Chair of the Equal Employment Opportunity Commission
- In office March 8, 1990 – April 2, 1993
- President: George H. W. Bush Bill Clinton
- Preceded by: Clarence Thomas
- Succeeded by: Tony Gallegos (acting)

Commissioner of the Equal Employment Opportunity Commission
- In office June 19, 1987 – April 2, 1993
- President: Ronald Reagan George H. W. Bush Bill Clinton
- Preceded by: William Arthur Webb

Personal details
- Born: May 5, 1937 New York City, New York, U.S.
- Died: August 12, 1997 (aged 60) Washington, D.C., U.S.
- Political party: Republican
- Spouse: Janine Bertram
- Education: Washington and Lee University (BA) University of Virginia (LLB)

= Evan Kemp =

American disability rights activist

Evan Jennings Kemp, Jr. (May 5, 1937 – August 12, 1997) was an American disability rights activist who served as chairman of the Equal Employment Opportunity Commission from 1990 to 1993.

==Biography==
Kemp was born on May 5, 1937, in New York City and grew up in Cleveland Heights, Ohio. He received his B.A. degree from Washington and Lee University in 1959 and his LL.B. from the University of Virginia School of Law in 1964. Throughout his early life, he had difficulty walking, and he would noticeably lurch when he did so. In 1971, his leg was severely fractured when a garage door slammed down on it, rendering it completely impossible for him to walk, leading him to use a wheelchair.

Kemp served as executive director of the Disability Rights Center from 1980 until 1987, when he was appointed to the Equal Employment Opportunity Commission (EEOC) by then-President Ronald Reagan to succeed William Arthur Webb. He was confirmed to the EEOC During the next three years, Kemp played a significant role in helping to draft the Americans with Disabilities Act of 1990. In February 1989, shortly after Reagan's Vice President George H. W. Bush had taken office as president, Kemp stated that Bush had told him that he was Bush's preferred candidate to become the new United States Assistant Attorney General for the Civil Rights Division.

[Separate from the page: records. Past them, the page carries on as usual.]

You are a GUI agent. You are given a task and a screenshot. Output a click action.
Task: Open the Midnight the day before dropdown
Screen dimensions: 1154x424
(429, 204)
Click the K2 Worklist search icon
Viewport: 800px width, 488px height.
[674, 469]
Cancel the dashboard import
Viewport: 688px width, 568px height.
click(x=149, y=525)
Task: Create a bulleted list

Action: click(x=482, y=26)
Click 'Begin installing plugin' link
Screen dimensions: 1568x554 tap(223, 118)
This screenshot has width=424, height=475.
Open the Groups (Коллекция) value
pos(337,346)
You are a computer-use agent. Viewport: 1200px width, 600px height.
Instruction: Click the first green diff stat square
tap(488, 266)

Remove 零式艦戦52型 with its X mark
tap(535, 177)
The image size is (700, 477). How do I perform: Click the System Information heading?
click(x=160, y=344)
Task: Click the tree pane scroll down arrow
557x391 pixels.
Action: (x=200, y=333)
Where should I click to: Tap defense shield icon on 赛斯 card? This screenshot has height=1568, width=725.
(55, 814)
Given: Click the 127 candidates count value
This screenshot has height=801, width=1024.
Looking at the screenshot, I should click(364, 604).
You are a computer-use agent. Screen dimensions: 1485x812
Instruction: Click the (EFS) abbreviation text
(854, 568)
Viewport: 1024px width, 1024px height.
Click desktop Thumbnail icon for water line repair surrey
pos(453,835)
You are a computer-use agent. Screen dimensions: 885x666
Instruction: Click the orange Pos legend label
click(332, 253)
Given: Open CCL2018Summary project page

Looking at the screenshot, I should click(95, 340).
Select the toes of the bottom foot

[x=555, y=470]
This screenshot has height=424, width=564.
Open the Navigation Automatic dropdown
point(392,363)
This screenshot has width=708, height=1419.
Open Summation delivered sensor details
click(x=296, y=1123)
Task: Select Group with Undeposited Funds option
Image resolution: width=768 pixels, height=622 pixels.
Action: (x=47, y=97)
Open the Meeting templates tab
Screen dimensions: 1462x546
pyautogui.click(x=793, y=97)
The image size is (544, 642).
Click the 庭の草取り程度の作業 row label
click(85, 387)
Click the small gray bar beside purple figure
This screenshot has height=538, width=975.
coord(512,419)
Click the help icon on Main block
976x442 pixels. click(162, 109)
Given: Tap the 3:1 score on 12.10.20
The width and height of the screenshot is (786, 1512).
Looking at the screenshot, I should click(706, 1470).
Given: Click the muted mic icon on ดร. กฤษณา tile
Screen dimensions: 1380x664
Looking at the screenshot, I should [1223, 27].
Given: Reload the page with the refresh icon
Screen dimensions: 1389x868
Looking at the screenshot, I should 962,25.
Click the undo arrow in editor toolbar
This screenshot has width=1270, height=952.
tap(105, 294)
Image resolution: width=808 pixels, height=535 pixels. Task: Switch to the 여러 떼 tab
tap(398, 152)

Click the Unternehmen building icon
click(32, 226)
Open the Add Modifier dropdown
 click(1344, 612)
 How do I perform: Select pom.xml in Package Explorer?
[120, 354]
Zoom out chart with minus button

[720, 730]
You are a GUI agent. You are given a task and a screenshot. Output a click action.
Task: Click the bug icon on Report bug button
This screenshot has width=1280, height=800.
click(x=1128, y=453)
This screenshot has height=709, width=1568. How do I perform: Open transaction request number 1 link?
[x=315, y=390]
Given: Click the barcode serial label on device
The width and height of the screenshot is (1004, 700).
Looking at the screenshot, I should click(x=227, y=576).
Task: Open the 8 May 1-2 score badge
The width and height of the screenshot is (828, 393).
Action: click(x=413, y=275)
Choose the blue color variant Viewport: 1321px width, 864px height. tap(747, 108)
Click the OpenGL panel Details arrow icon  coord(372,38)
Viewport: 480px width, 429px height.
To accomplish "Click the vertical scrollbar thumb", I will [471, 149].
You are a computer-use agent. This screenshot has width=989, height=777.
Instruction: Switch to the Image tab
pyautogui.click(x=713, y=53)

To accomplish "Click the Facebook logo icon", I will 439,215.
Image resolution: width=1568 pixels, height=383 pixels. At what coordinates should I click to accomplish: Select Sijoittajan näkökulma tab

In the fall of 1989, Bush chose Kemp to be the new chairman of the EEOC, and Kemp assumed this role on March 8, 1990, replacing Clarence Thomas. As chairman of the EEOC, Kemp was greatly involved in the drafting of the final rules of the Americans with Disabilities Act when it took effect in 1992. Kemp remained chairman of the EEOC until April 2, 1993, when he resigned the position; he had announced his resignation on March 26, 1993, in a letter to President Bill Clinton.

Kemp died on August 12, 1997, at a hospital near his home in Washington, D.C. His cause of death was not immediately known, but his wife, Janine Bertram, stated at the time that it was unrelated to Kugelberg-Welander disease, which he had had since the age of 12.